Top of Material provided
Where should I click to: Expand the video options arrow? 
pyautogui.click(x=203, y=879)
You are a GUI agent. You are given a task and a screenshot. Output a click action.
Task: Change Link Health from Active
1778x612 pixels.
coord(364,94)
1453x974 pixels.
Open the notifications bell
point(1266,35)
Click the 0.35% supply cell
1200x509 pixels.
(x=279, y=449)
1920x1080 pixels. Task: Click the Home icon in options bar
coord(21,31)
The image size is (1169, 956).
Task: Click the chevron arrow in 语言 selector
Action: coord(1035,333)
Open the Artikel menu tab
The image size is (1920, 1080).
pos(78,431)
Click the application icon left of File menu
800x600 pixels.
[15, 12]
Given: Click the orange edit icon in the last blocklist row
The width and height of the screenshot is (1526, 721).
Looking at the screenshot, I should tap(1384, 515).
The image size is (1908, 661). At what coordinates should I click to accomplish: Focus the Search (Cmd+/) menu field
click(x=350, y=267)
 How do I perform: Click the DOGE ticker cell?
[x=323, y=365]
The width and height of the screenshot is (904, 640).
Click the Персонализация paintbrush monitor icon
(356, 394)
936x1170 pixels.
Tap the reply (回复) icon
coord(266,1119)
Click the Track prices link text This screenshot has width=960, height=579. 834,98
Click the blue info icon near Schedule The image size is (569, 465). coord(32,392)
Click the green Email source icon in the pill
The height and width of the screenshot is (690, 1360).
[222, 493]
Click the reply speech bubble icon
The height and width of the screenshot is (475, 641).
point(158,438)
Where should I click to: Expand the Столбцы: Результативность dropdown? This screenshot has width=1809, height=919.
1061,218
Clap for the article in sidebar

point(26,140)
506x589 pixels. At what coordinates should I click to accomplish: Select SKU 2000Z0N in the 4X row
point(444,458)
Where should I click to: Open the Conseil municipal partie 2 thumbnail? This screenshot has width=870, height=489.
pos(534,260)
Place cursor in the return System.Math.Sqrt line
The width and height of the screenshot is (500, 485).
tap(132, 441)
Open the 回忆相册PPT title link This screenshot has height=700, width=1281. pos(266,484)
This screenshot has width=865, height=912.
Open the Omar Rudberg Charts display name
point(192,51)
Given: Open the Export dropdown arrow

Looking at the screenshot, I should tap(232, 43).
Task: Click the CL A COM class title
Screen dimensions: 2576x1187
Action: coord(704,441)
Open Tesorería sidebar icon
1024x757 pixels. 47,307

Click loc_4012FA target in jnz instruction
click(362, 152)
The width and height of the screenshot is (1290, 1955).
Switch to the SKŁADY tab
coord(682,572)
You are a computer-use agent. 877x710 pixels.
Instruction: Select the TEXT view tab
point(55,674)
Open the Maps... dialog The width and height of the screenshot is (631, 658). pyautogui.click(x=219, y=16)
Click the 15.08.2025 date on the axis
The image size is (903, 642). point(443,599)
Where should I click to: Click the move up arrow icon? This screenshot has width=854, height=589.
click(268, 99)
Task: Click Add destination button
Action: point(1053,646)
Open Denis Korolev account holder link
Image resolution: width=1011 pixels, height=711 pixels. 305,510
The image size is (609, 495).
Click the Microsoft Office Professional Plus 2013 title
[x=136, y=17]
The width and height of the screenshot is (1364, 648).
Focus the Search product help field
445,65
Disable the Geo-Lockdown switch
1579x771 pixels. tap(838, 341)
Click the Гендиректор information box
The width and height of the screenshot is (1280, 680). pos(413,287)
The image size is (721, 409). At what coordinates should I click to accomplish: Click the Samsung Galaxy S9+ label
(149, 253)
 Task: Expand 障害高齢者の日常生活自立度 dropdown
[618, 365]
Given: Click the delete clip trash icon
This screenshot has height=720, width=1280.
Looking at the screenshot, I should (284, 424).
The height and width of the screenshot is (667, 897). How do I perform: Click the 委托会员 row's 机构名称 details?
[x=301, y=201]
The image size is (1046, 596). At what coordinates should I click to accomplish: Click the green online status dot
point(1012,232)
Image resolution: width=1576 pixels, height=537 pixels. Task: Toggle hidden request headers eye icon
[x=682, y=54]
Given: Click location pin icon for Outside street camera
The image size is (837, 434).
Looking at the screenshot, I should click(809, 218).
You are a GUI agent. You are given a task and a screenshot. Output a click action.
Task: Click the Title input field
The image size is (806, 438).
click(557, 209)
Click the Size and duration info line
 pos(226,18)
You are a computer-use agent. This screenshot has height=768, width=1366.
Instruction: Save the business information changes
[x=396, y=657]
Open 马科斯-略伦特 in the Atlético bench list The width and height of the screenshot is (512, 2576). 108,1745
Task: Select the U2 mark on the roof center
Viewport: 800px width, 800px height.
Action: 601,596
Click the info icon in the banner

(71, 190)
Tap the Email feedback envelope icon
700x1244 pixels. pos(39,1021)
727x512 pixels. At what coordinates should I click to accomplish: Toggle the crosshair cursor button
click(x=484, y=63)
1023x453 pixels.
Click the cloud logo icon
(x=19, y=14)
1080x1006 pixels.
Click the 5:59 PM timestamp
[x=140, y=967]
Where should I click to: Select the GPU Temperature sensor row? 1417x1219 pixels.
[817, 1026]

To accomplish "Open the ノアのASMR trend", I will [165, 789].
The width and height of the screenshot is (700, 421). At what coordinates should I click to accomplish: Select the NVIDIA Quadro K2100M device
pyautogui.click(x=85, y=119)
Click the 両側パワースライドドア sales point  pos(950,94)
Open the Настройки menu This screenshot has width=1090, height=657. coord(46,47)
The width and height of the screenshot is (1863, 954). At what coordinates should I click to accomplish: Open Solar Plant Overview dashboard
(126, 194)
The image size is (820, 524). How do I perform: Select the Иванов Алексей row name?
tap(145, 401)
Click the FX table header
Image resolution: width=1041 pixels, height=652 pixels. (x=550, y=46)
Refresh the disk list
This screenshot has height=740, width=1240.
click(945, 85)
Bottom of Material provided
Problem to work on: Every record must appear in the answer exactly as written.

Answer to this task:
Where should I click to: Expand the video options arrow? 
pyautogui.click(x=203, y=879)
You are a GUI agent. You are given a task and a screenshot. Output a click action.
Task: Change Link Health from Active
1778x612 pixels.
coord(364,94)
1453x974 pixels.
Open the notifications bell
point(1266,35)
Click the 0.35% supply cell
1200x509 pixels.
(x=279, y=449)
1920x1080 pixels. Task: Click the Home icon in options bar
coord(21,31)
The image size is (1169, 956).
Task: Click the chevron arrow in 语言 selector
Action: coord(1035,333)
Open the Artikel menu tab
The image size is (1920, 1080).
pos(78,431)
Click the application icon left of File menu
800x600 pixels.
[15, 12]
Given: Click the orange edit icon in the last blocklist row
The width and height of the screenshot is (1526, 721).
Looking at the screenshot, I should tap(1384, 515).
The image size is (1908, 661). At what coordinates should I click to accomplish: Focus the Search (Cmd+/) menu field
click(x=350, y=267)
 How do I perform: Click the DOGE ticker cell?
[x=323, y=365]
The width and height of the screenshot is (904, 640).
Click the Персонализация paintbrush monitor icon
(356, 394)
936x1170 pixels.
Tap the reply (回复) icon
coord(266,1119)
Click the Track prices link text This screenshot has width=960, height=579. 834,98
Click the blue info icon near Schedule The image size is (569, 465). coord(32,392)
Click the green Email source icon in the pill
The height and width of the screenshot is (690, 1360).
[222, 493]
Click the reply speech bubble icon
The height and width of the screenshot is (475, 641).
point(158,438)
Where should I click to: Expand the Столбцы: Результативность dropdown? This screenshot has width=1809, height=919.
1061,218
Clap for the article in sidebar

point(26,140)
506x589 pixels. At what coordinates should I click to accomplish: Select SKU 2000Z0N in the 4X row
point(444,458)
Where should I click to: Open the Conseil municipal partie 2 thumbnail? This screenshot has width=870, height=489.
pos(534,260)
Place cursor in the return System.Math.Sqrt line
The width and height of the screenshot is (500, 485).
tap(132, 441)
Open the 回忆相册PPT title link This screenshot has height=700, width=1281. pos(266,484)
This screenshot has width=865, height=912.
Open the Omar Rudberg Charts display name
point(192,51)
Given: Open the Export dropdown arrow

Looking at the screenshot, I should tap(232, 43).
Task: Click the CL A COM class title
Screen dimensions: 2576x1187
Action: coord(704,441)
Open Tesorería sidebar icon
1024x757 pixels. 47,307

Click loc_4012FA target in jnz instruction
click(362, 152)
The width and height of the screenshot is (1290, 1955).
Switch to the SKŁADY tab
coord(682,572)
You are a computer-use agent. 877x710 pixels.
Instruction: Select the TEXT view tab
point(55,674)
Open the Maps... dialog The width and height of the screenshot is (631, 658). pyautogui.click(x=219, y=16)
Click the 15.08.2025 date on the axis
The image size is (903, 642). point(443,599)
Where should I click to: Click the move up arrow icon? This screenshot has width=854, height=589.
click(268, 99)
Task: Click Add destination button
Action: point(1053,646)
Open Denis Korolev account holder link
Image resolution: width=1011 pixels, height=711 pixels. 305,510
The image size is (609, 495).
Click the Microsoft Office Professional Plus 2013 title
[x=136, y=17]
The width and height of the screenshot is (1364, 648).
Focus the Search product help field
445,65
Disable the Geo-Lockdown switch
1579x771 pixels. tap(838, 341)
Click the Гендиректор information box
The width and height of the screenshot is (1280, 680). pos(413,287)
The image size is (721, 409). At what coordinates should I click to accomplish: Click the Samsung Galaxy S9+ label
(149, 253)
 Task: Expand 障害高齢者の日常生活自立度 dropdown
[618, 365]
Given: Click the delete clip trash icon
This screenshot has height=720, width=1280.
Looking at the screenshot, I should (284, 424).
The height and width of the screenshot is (667, 897). How do I perform: Click the 委托会员 row's 机构名称 details?
[x=301, y=201]
The image size is (1046, 596). At what coordinates should I click to accomplish: Click the green online status dot
point(1012,232)
Image resolution: width=1576 pixels, height=537 pixels. Task: Toggle hidden request headers eye icon
[x=682, y=54]
Given: Click location pin icon for Outside street camera
The image size is (837, 434).
Looking at the screenshot, I should click(809, 218).
You are a GUI agent. You are given a task and a screenshot. Output a click action.
Task: Click the Title input field
The image size is (806, 438).
click(557, 209)
Click the Size and duration info line
 pos(226,18)
You are a computer-use agent. This screenshot has height=768, width=1366.
Instruction: Save the business information changes
[x=396, y=657]
Open 马科斯-略伦特 in the Atlético bench list The width and height of the screenshot is (512, 2576). 108,1745
Task: Select the U2 mark on the roof center
Viewport: 800px width, 800px height.
Action: 601,596
Click the info icon in the banner

(71, 190)
Tap the Email feedback envelope icon
700x1244 pixels. pos(39,1021)
727x512 pixels. At what coordinates should I click to accomplish: Toggle the crosshair cursor button
click(x=484, y=63)
1023x453 pixels.
Click the cloud logo icon
(x=19, y=14)
1080x1006 pixels.
Click the 5:59 PM timestamp
[x=140, y=967]
Where should I click to: Select the GPU Temperature sensor row? 1417x1219 pixels.
[817, 1026]

To accomplish "Open the ノアのASMR trend", I will [165, 789].
The width and height of the screenshot is (700, 421). At what coordinates should I click to accomplish: Select the NVIDIA Quadro K2100M device
pyautogui.click(x=85, y=119)
Click the 両側パワースライドドア sales point  pos(950,94)
Open the Настройки menu This screenshot has width=1090, height=657. coord(46,47)
The width and height of the screenshot is (1863, 954). At what coordinates should I click to accomplish: Open Solar Plant Overview dashboard
(126, 194)
The image size is (820, 524). How do I perform: Select the Иванов Алексей row name?
tap(145, 401)
Click the FX table header
Image resolution: width=1041 pixels, height=652 pixels. (x=550, y=46)
Refresh the disk list
This screenshot has height=740, width=1240.
click(945, 85)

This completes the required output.